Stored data
######
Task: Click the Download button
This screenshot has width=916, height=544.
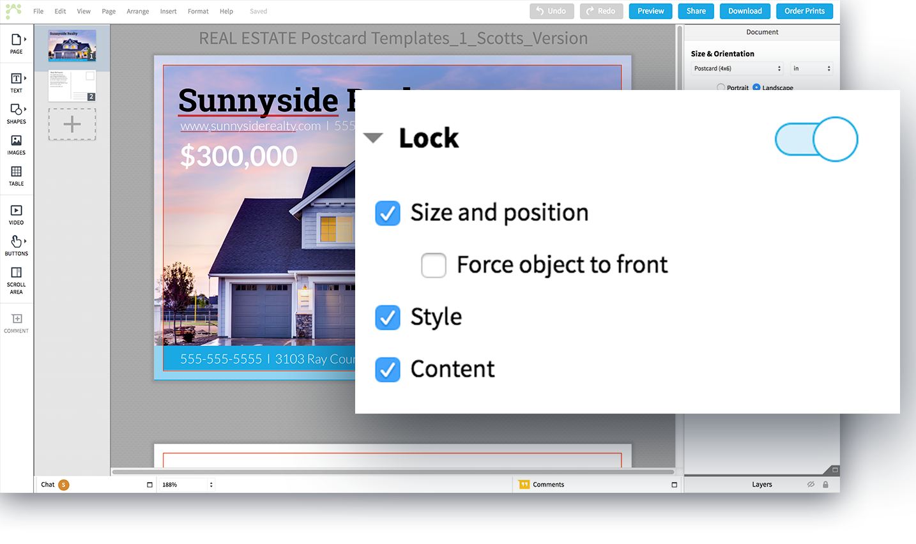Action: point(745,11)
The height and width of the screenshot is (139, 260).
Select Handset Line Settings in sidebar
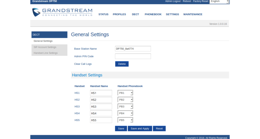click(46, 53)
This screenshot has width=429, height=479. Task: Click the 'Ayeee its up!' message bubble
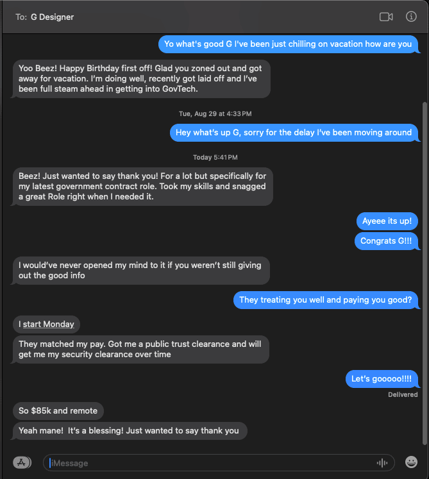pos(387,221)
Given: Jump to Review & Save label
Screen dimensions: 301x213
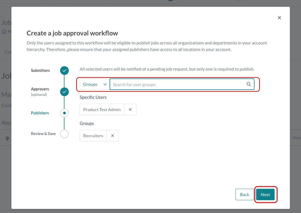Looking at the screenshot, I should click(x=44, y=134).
######
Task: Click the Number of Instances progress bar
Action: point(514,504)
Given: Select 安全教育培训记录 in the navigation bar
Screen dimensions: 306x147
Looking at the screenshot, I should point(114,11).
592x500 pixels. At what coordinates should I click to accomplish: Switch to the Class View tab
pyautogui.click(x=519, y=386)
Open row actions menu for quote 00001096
######
Task objective
Across the entries, tally every line that contains the word "Given" and report the sum by itself.

Solution for this problem
2